オペレーター業務のときは1日も1週間もすごく長く感じて、「まだ3時!?」「やっと水曜!?」と嘆きながら仕事していた。
でも、新人研修が始まったら、1週間があっと言う間だった。「え、もう金曜? もう1週間が終るの? え? え?」って感じなのだ。今の会社にいて、そんなふうに時間が過ぎていくこともあるなんて、びっくり。
明日からの1週間も、そうなのだろうか。
座学研修の講義、その合間に資料の準備やスケジュール調整。とにかく、日々慌ただしい。ちょこまか動くので、電動車椅子のバッテリーの消耗が早い。バッテリーの減り具合は、私の忙しさにほぼ比例する。

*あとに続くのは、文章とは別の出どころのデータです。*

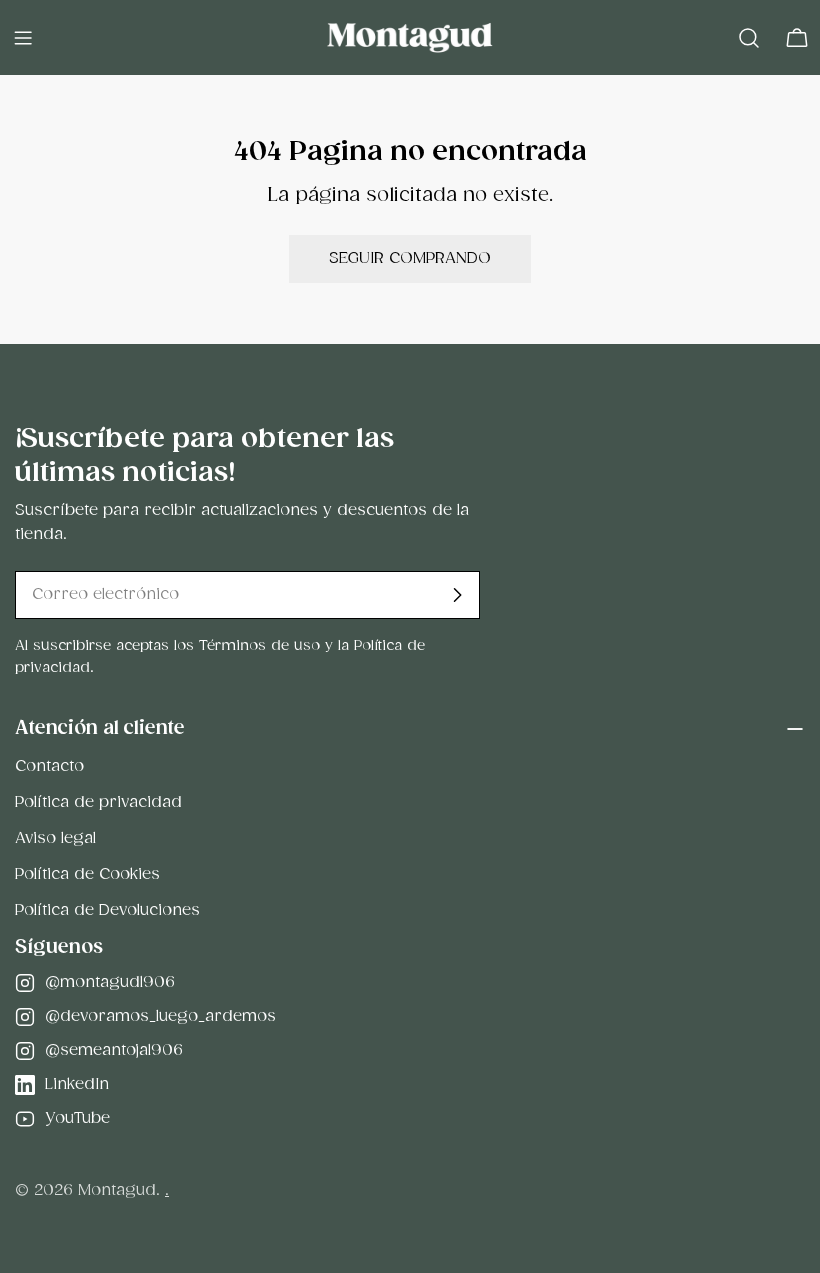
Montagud (117, 1190)
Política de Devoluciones (107, 910)
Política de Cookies (87, 874)
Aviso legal (55, 838)
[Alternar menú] (23, 38)
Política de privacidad (98, 802)
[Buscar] (749, 38)
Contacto (49, 766)
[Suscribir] (457, 595)
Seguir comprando (410, 258)
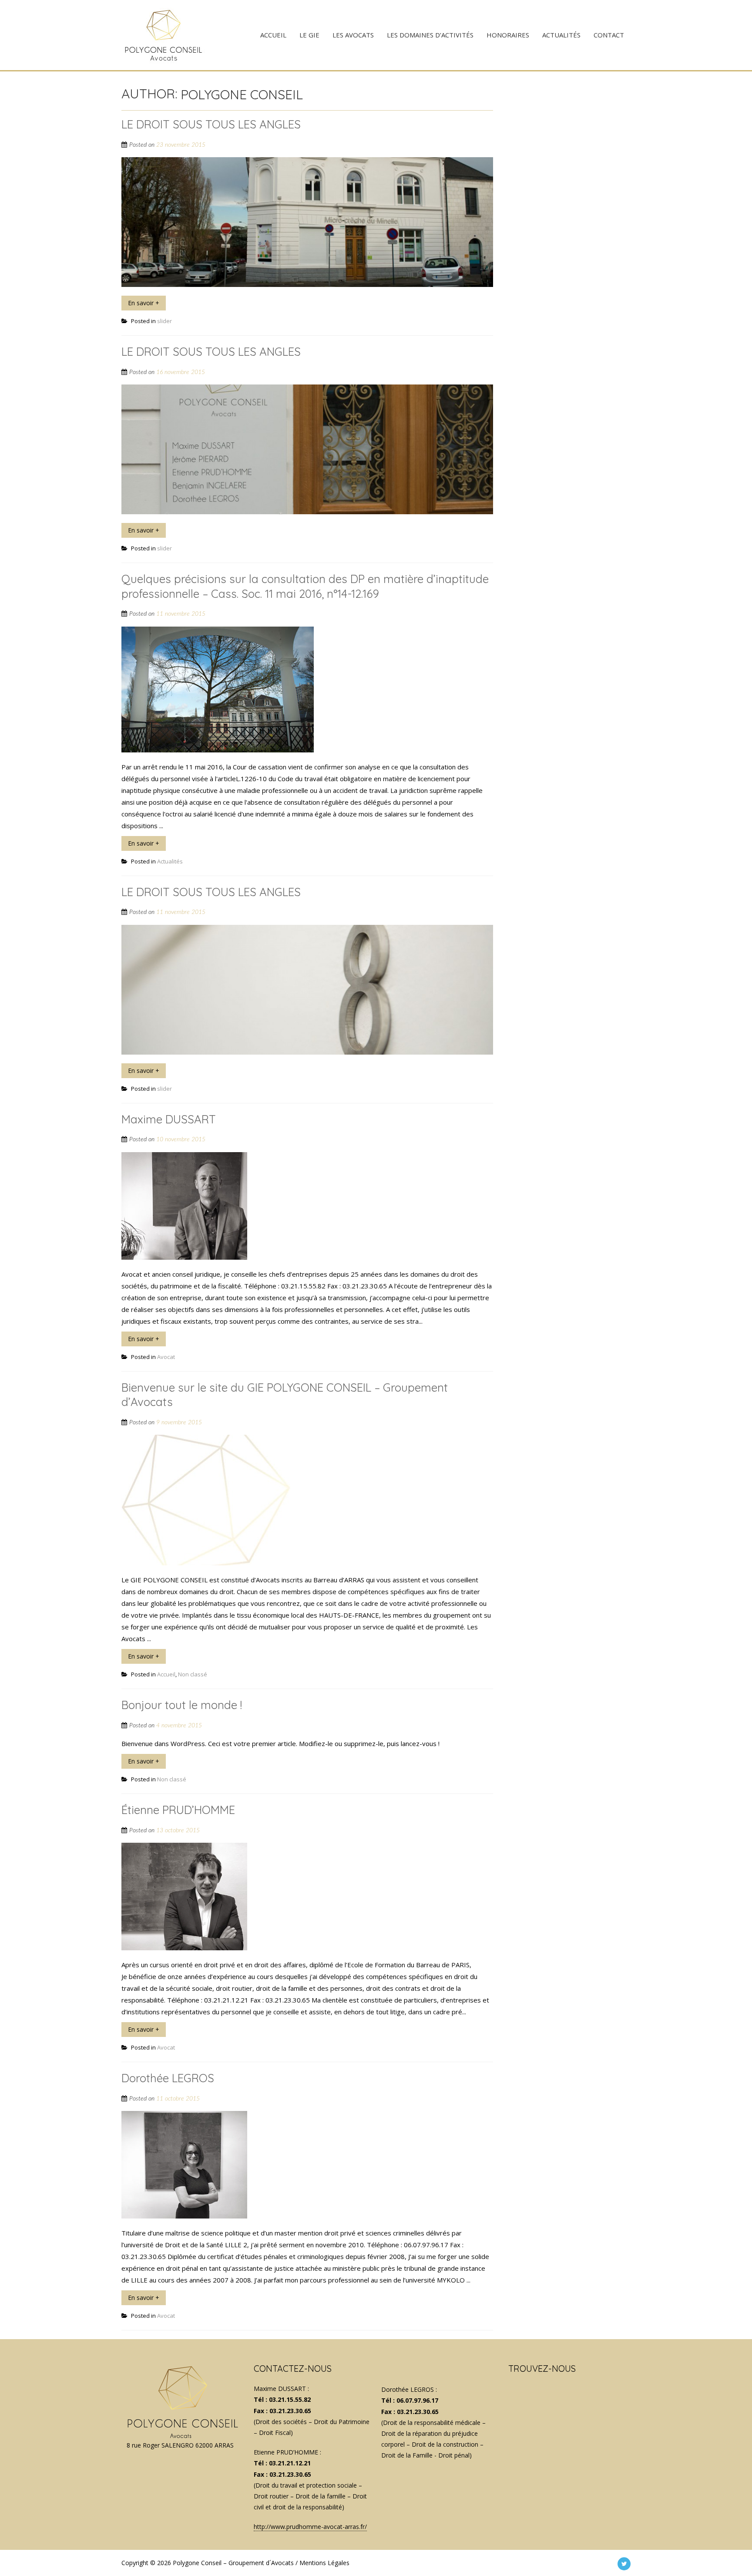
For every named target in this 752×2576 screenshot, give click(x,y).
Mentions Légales (324, 2563)
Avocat (166, 1357)
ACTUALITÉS (561, 34)
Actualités (170, 861)
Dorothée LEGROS (167, 2078)
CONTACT (609, 34)
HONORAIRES (508, 34)
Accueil (166, 1674)
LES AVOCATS (353, 34)
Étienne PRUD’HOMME (178, 1810)
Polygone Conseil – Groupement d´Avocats (233, 2563)
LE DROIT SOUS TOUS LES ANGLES (211, 124)
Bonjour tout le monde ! (181, 1705)
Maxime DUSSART (168, 1119)
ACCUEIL (273, 34)
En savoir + (143, 303)
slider (164, 321)
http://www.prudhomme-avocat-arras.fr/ (310, 2526)
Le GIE (309, 34)
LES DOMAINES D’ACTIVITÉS (430, 34)
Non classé (192, 1674)
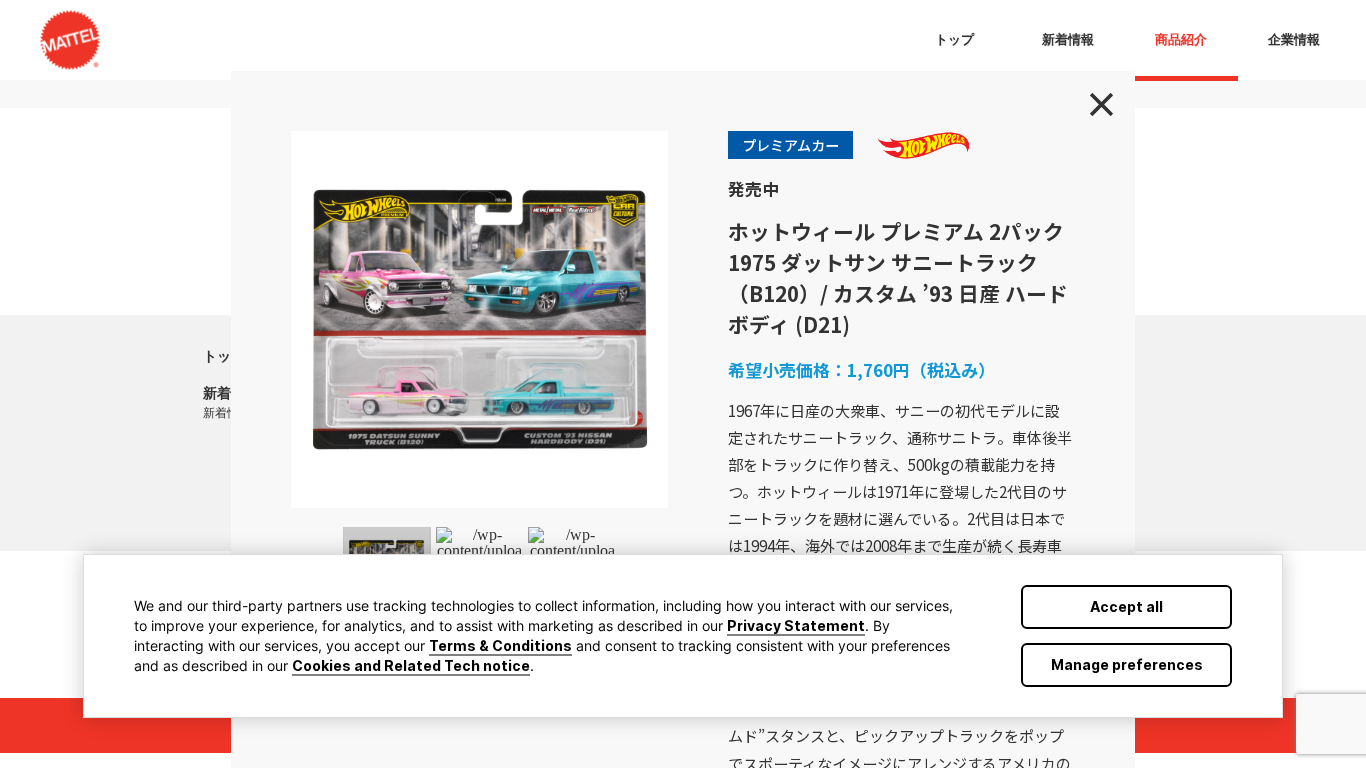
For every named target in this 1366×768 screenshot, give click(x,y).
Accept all (1126, 606)
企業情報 (1294, 39)
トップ (224, 356)
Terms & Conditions (500, 645)
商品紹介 (1181, 39)
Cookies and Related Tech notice (411, 665)
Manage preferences (1127, 664)
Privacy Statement (796, 625)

気力が充実しているからあまり実感がなかったけれど、体はやはり疲れていたらしい。昨日も今日も睡眠時間は11時間以上。昨日はお昼にカレーラーメンを食べたら胃腸がおかしくなり、昼寝を2時間ちょっと。疲れているときに刺激物を食べると、すぐ眠くなるかお腹を下す。昔からなのでいい加減学習しろよと思うけれど、いつも食べてから気づくのだ。

この1週間、まったくオペレーターとして電話に出ていない。
オペレーター業務を外れる時間が長くなるほど、勘は鈍っていく。そろそろ少しリハビリしないとやばいな。
応対業務の最前線にいる人間が新人のトレーナーになることで、生きた知識や情報を新人たちに直接伝えることができる。それが、私がトレーナーになったことの一番のメリットだと思っている。
でも、準備も含めて研修に携わる時間が増えれば増えるほど、オペレーターとしての鮮度は落ちていく。日々ブースで起きている事柄からは、自分がどんどん遠のいてしまう。そうすると、私がトレーナーでいることのメリットが少しずつ小さくなっていく。
それが、ジレンマ。
だから、自分のためだけじゃなく、新人のためにもリハビリしなくちゃね。

今日は朝からずっと、家のすぐ目の前で桜の花びらが風に舞って流れている。
咲いたものは、いつか散っていく。
春、花壇や道端に咲いた花を見ると、新しい出会いを想う。けれど、桜だけは、別れた人たちのことを想わせる。桜は散っていくときの存在感が大きいから、出会いよりも別れを連想させるんだろう。
桜吹雪を前に佇むときの寂しさは、人が去っていくのを止められず、見送ることしかできないでいるときに似ている。